# [INFORMATION GIVEN]
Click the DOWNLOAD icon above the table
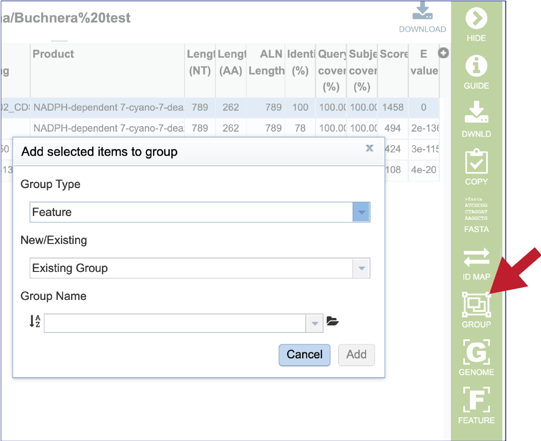This screenshot has width=541, height=441. coord(422,10)
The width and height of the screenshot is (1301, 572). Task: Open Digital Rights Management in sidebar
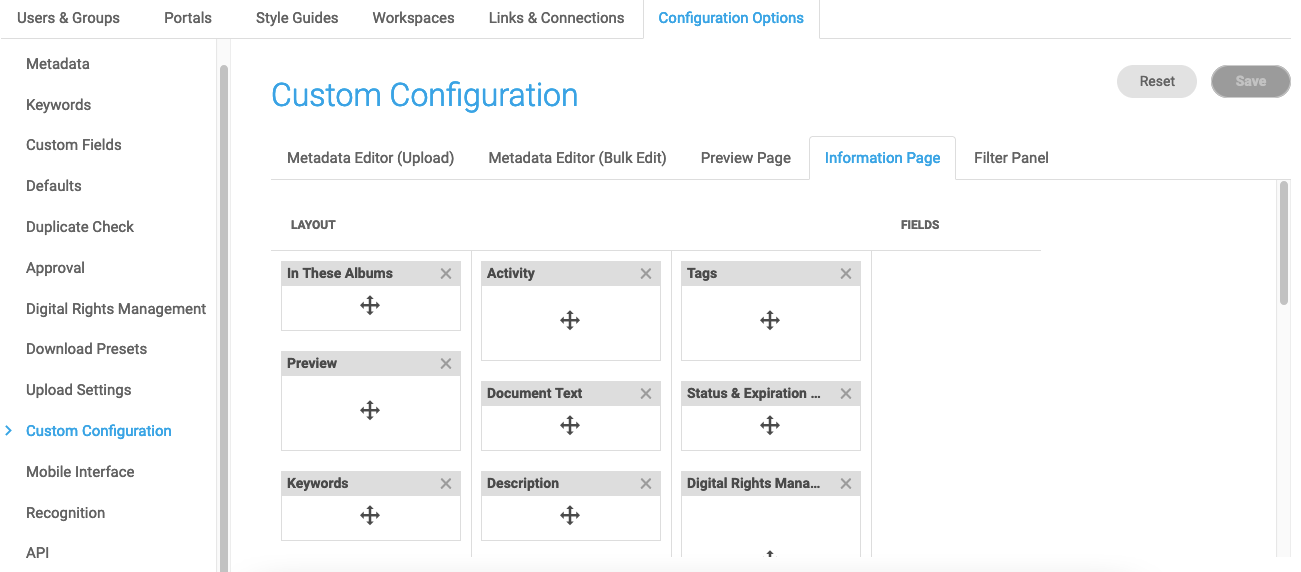pyautogui.click(x=116, y=309)
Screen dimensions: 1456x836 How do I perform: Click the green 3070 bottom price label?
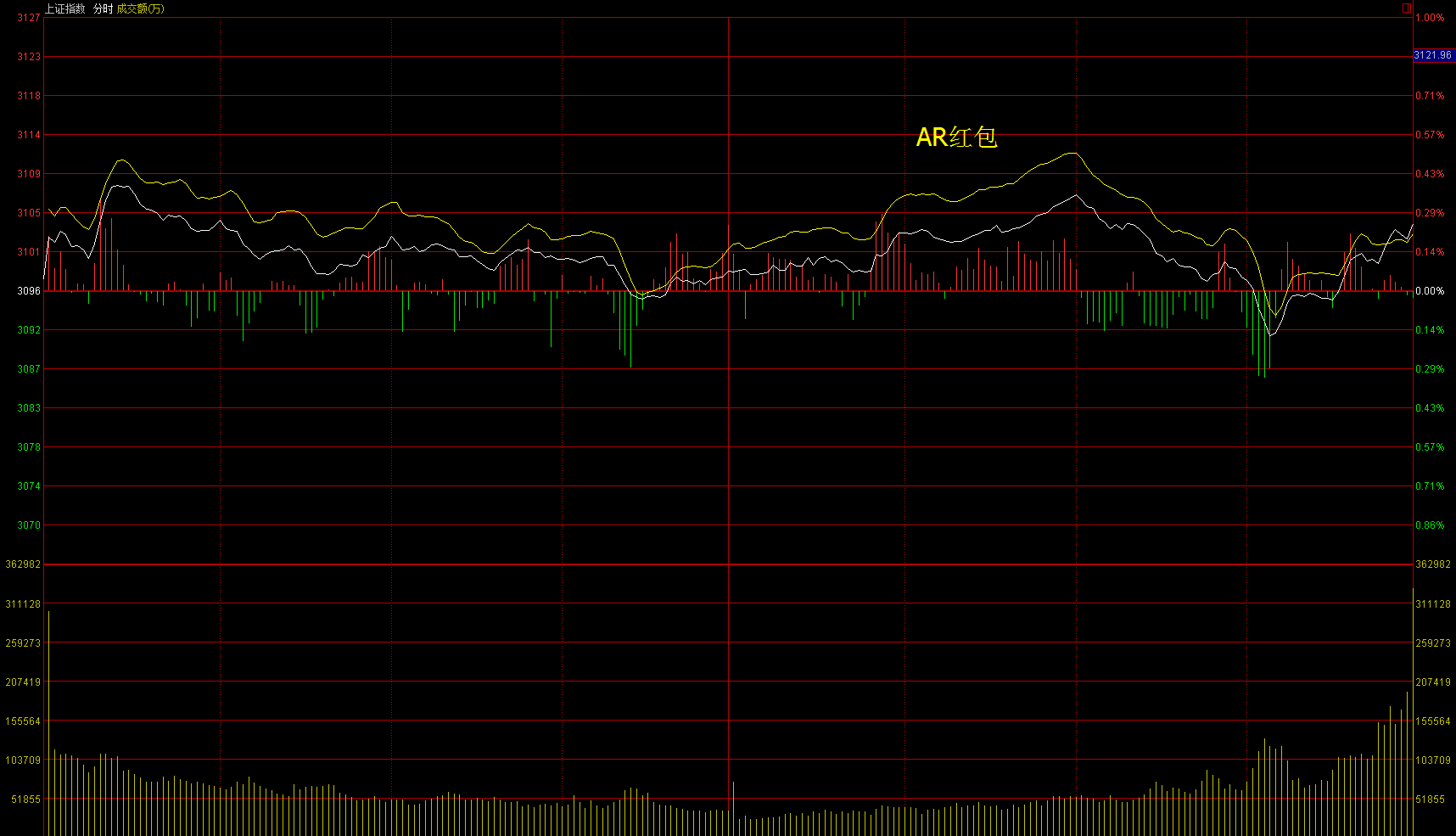pos(29,525)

# [TASK]
Please transcribe each entry exactly, but skip any picture it holds.

# [WORKED SOLUTION]
Click the DOWNLOAD icon above the table
This screenshot has width=541, height=441. coord(422,10)
The width and height of the screenshot is (1301, 572). Task: Open Digital Rights Management in sidebar
pyautogui.click(x=116, y=309)
Screen dimensions: 1456x836 How do I perform: Click the green 3070 bottom price label?
pos(29,525)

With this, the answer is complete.